- **WORK TASK**: What you return must match the data exactly, line for line.

- **DATA**:
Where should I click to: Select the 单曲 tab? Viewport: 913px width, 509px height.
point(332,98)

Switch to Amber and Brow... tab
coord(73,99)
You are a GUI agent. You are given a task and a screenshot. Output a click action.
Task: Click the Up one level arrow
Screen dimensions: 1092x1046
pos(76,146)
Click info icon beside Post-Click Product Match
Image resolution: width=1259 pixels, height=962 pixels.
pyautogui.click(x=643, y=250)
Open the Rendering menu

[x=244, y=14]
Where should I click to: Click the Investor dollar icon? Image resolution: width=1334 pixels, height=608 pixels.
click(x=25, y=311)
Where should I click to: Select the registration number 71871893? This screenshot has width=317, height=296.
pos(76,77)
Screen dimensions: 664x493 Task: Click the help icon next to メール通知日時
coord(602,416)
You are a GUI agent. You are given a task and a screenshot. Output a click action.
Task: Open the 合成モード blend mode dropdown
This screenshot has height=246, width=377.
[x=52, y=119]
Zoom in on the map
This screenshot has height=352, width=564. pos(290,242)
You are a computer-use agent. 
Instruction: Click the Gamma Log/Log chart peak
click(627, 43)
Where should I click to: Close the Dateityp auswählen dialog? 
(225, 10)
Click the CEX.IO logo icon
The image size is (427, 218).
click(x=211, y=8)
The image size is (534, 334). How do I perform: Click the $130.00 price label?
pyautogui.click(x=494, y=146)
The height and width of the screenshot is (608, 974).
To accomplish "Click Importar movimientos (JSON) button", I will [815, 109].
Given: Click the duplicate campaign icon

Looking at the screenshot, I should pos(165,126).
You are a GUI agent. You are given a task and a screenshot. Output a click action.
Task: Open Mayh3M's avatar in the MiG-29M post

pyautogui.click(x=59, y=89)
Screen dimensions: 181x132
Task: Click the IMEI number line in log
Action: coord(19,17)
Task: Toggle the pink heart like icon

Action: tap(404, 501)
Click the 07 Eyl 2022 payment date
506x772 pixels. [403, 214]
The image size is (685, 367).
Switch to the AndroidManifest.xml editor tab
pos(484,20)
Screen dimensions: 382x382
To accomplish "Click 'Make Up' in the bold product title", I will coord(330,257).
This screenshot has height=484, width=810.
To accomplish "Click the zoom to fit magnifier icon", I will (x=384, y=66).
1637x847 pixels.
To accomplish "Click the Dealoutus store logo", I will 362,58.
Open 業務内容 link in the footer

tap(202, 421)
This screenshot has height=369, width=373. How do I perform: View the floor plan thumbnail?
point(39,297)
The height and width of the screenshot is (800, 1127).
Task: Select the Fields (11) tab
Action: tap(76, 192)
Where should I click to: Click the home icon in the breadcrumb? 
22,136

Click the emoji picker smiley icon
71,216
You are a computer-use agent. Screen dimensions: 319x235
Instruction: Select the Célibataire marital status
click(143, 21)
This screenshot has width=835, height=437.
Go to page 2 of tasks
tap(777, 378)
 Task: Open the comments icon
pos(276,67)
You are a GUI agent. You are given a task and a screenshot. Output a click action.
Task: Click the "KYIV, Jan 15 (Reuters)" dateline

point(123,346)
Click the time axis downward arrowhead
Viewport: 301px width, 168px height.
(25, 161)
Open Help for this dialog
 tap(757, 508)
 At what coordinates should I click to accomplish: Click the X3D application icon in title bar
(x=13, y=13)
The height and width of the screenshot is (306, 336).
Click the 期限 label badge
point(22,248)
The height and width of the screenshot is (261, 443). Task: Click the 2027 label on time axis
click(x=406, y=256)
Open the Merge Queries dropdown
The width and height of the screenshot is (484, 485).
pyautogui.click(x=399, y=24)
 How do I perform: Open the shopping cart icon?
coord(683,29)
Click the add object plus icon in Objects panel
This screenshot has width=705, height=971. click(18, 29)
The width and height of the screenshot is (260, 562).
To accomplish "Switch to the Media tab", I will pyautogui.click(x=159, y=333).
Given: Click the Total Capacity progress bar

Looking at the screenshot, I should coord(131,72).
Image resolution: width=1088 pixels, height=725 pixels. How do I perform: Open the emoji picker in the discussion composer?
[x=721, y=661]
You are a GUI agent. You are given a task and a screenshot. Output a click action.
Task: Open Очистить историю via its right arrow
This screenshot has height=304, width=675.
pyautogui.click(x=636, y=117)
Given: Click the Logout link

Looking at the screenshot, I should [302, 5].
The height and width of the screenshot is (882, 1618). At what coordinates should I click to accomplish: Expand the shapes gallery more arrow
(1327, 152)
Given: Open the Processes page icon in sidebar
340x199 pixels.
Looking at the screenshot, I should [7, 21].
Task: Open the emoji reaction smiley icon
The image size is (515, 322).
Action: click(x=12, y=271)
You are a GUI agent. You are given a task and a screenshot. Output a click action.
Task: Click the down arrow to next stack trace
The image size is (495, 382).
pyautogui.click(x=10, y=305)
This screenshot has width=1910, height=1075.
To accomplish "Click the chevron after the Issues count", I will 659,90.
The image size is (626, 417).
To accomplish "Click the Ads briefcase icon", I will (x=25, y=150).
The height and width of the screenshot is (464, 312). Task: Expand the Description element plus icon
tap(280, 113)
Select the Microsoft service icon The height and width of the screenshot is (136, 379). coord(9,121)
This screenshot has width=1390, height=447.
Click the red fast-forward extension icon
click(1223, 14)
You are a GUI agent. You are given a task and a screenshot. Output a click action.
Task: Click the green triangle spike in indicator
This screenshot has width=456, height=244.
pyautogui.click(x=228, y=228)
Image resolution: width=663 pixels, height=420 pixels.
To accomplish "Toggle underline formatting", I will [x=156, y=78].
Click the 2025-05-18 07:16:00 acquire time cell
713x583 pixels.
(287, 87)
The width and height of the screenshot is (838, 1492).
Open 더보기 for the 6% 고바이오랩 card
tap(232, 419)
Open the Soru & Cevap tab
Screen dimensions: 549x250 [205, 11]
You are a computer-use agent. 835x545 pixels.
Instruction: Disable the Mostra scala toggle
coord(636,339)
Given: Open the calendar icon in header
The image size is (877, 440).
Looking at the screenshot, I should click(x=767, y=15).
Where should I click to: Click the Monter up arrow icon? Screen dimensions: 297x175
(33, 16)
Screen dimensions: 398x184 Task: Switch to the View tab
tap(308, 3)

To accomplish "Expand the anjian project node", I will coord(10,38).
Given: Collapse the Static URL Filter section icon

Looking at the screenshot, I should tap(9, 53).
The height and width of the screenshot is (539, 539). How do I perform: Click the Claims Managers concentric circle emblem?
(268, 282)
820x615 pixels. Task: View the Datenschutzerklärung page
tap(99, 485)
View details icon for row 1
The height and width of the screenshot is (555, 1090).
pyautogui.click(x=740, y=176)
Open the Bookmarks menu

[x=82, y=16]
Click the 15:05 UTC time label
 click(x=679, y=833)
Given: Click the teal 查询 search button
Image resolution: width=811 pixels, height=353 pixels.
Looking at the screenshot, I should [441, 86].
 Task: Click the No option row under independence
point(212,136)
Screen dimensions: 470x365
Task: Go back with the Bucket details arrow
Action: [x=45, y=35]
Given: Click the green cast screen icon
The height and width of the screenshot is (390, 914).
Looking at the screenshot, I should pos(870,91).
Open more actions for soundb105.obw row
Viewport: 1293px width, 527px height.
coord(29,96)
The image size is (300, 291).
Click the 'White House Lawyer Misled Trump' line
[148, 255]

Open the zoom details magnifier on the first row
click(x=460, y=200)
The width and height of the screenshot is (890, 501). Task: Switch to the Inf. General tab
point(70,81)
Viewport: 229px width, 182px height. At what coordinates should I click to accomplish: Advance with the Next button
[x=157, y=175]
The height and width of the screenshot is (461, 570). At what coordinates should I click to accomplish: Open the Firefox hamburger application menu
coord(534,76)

- **ANSWER TO THIS PROBLEM**:
Where should I click to: Select the 单曲 tab? Viewport: 913px width, 509px height.
point(332,98)

Switch to Amber and Brow... tab
coord(73,99)
You are a GUI agent. You are given a task and a screenshot. Output a click action.
Task: Click the Up one level arrow
Screen dimensions: 1092x1046
pos(76,146)
Click info icon beside Post-Click Product Match
Image resolution: width=1259 pixels, height=962 pixels.
pyautogui.click(x=643, y=250)
Open the Rendering menu

[x=244, y=14]
Where should I click to: Click the Investor dollar icon? Image resolution: width=1334 pixels, height=608 pixels.
click(x=25, y=311)
Where should I click to: Select the registration number 71871893? This screenshot has width=317, height=296.
pos(76,77)
Screen dimensions: 664x493 Task: Click the help icon next to メール通知日時
coord(602,416)
You are a GUI agent. You are given a task and a screenshot. Output a click action.
Task: Open the 合成モード blend mode dropdown
This screenshot has height=246, width=377.
[x=52, y=119]
Zoom in on the map
This screenshot has height=352, width=564. pos(290,242)
You are a computer-use agent. 
Instruction: Click the Gamma Log/Log chart peak
click(627, 43)
Where should I click to: Close the Dateityp auswählen dialog? 
(225, 10)
Click the CEX.IO logo icon
The image size is (427, 218).
click(x=211, y=8)
The image size is (534, 334). How do I perform: Click the $130.00 price label?
pyautogui.click(x=494, y=146)
The height and width of the screenshot is (608, 974).
To accomplish "Click Importar movimientos (JSON) button", I will [815, 109].
Given: Click the duplicate campaign icon

Looking at the screenshot, I should pos(165,126).
You are a GUI agent. You are given a task and a screenshot. Output a click action.
Task: Open Mayh3M's avatar in the MiG-29M post

pyautogui.click(x=59, y=89)
Screen dimensions: 181x132
Task: Click the IMEI number line in log
Action: coord(19,17)
Task: Toggle the pink heart like icon

Action: tap(404, 501)
Click the 07 Eyl 2022 payment date
506x772 pixels. [403, 214]
The image size is (685, 367).
Switch to the AndroidManifest.xml editor tab
pos(484,20)
Screen dimensions: 382x382
To accomplish "Click 'Make Up' in the bold product title", I will coord(330,257).
This screenshot has height=484, width=810.
To accomplish "Click the zoom to fit magnifier icon", I will (x=384, y=66).
1637x847 pixels.
To accomplish "Click the Dealoutus store logo", I will 362,58.
Open 業務内容 link in the footer

tap(202, 421)
This screenshot has height=369, width=373. How do I perform: View the floor plan thumbnail?
point(39,297)
The height and width of the screenshot is (800, 1127).
Task: Select the Fields (11) tab
Action: tap(76, 192)
Where should I click to: Click the home icon in the breadcrumb? 
22,136

Click the emoji picker smiley icon
71,216
You are a computer-use agent. Screen dimensions: 319x235
Instruction: Select the Célibataire marital status
click(143, 21)
This screenshot has width=835, height=437.
Go to page 2 of tasks
tap(777, 378)
 Task: Open the comments icon
pos(276,67)
You are a GUI agent. You are given a task and a screenshot. Output a click action.
Task: Click the "KYIV, Jan 15 (Reuters)" dateline

point(123,346)
Click the time axis downward arrowhead
Viewport: 301px width, 168px height.
(25, 161)
Open Help for this dialog
 tap(757, 508)
 At what coordinates should I click to accomplish: Click the X3D application icon in title bar
(x=13, y=13)
The height and width of the screenshot is (306, 336).
Click the 期限 label badge
point(22,248)
The height and width of the screenshot is (261, 443). Task: Click the 2027 label on time axis
click(x=406, y=256)
Open the Merge Queries dropdown
The width and height of the screenshot is (484, 485).
pyautogui.click(x=399, y=24)
 How do I perform: Open the shopping cart icon?
coord(683,29)
Click the add object plus icon in Objects panel
This screenshot has width=705, height=971. click(18, 29)
The width and height of the screenshot is (260, 562).
To accomplish "Switch to the Media tab", I will pyautogui.click(x=159, y=333).
Given: Click the Total Capacity progress bar

Looking at the screenshot, I should coord(131,72).
Image resolution: width=1088 pixels, height=725 pixels. How do I perform: Open the emoji picker in the discussion composer?
[x=721, y=661]
You are a GUI agent. You are given a task and a screenshot. Output a click action.
Task: Open Очистить историю via its right arrow
This screenshot has height=304, width=675.
pyautogui.click(x=636, y=117)
Given: Click the Logout link

Looking at the screenshot, I should [302, 5].
The height and width of the screenshot is (882, 1618). At what coordinates should I click to accomplish: Expand the shapes gallery more arrow
(1327, 152)
Given: Open the Processes page icon in sidebar
340x199 pixels.
Looking at the screenshot, I should [7, 21].
Task: Open the emoji reaction smiley icon
The image size is (515, 322).
Action: click(x=12, y=271)
You are a GUI agent. You are given a task and a screenshot. Output a click action.
Task: Click the down arrow to next stack trace
The image size is (495, 382).
pyautogui.click(x=10, y=305)
This screenshot has width=1910, height=1075.
To accomplish "Click the chevron after the Issues count", I will 659,90.
The image size is (626, 417).
To accomplish "Click the Ads briefcase icon", I will (x=25, y=150).
The height and width of the screenshot is (464, 312). Task: Expand the Description element plus icon
tap(280, 113)
Select the Microsoft service icon The height and width of the screenshot is (136, 379). coord(9,121)
This screenshot has width=1390, height=447.
Click the red fast-forward extension icon
click(1223, 14)
You are a GUI agent. You are given a task and a screenshot. Output a click action.
Task: Click the green triangle spike in indicator
This screenshot has width=456, height=244.
pyautogui.click(x=228, y=228)
Image resolution: width=663 pixels, height=420 pixels.
To accomplish "Toggle underline formatting", I will [x=156, y=78].
Click the 2025-05-18 07:16:00 acquire time cell
713x583 pixels.
(287, 87)
The width and height of the screenshot is (838, 1492).
Open 더보기 for the 6% 고바이오랩 card
tap(232, 419)
Open the Soru & Cevap tab
Screen dimensions: 549x250 [205, 11]
You are a computer-use agent. 835x545 pixels.
Instruction: Disable the Mostra scala toggle
coord(636,339)
Given: Open the calendar icon in header
The image size is (877, 440).
Looking at the screenshot, I should click(x=767, y=15).
Where should I click to: Click the Monter up arrow icon? Screen dimensions: 297x175
(33, 16)
Screen dimensions: 398x184 Task: Switch to the View tab
tap(308, 3)

To accomplish "Expand the anjian project node", I will coord(10,38).
Given: Collapse the Static URL Filter section icon

Looking at the screenshot, I should tap(9, 53).
The height and width of the screenshot is (539, 539). How do I perform: Click the Claims Managers concentric circle emblem?
(268, 282)
820x615 pixels. Task: View the Datenschutzerklärung page
tap(99, 485)
View details icon for row 1
The height and width of the screenshot is (555, 1090).
pyautogui.click(x=740, y=176)
Open the Bookmarks menu

[x=82, y=16]
Click the 15:05 UTC time label
 click(x=679, y=833)
Given: Click the teal 查询 search button
Image resolution: width=811 pixels, height=353 pixels.
Looking at the screenshot, I should [441, 86].
 Task: Click the No option row under independence
point(212,136)
Screen dimensions: 470x365
Task: Go back with the Bucket details arrow
Action: [x=45, y=35]
Given: Click the green cast screen icon
The height and width of the screenshot is (390, 914).
Looking at the screenshot, I should pos(870,91).
Open more actions for soundb105.obw row
Viewport: 1293px width, 527px height.
coord(29,96)
The image size is (300, 291).
Click the 'White House Lawyer Misled Trump' line
[148, 255]

Open the zoom details magnifier on the first row
click(x=460, y=200)
The width and height of the screenshot is (890, 501). Task: Switch to the Inf. General tab
point(70,81)
Viewport: 229px width, 182px height. At what coordinates should I click to accomplish: Advance with the Next button
[x=157, y=175]
The height and width of the screenshot is (461, 570). At what coordinates should I click to accomplish: Open the Firefox hamburger application menu
coord(534,76)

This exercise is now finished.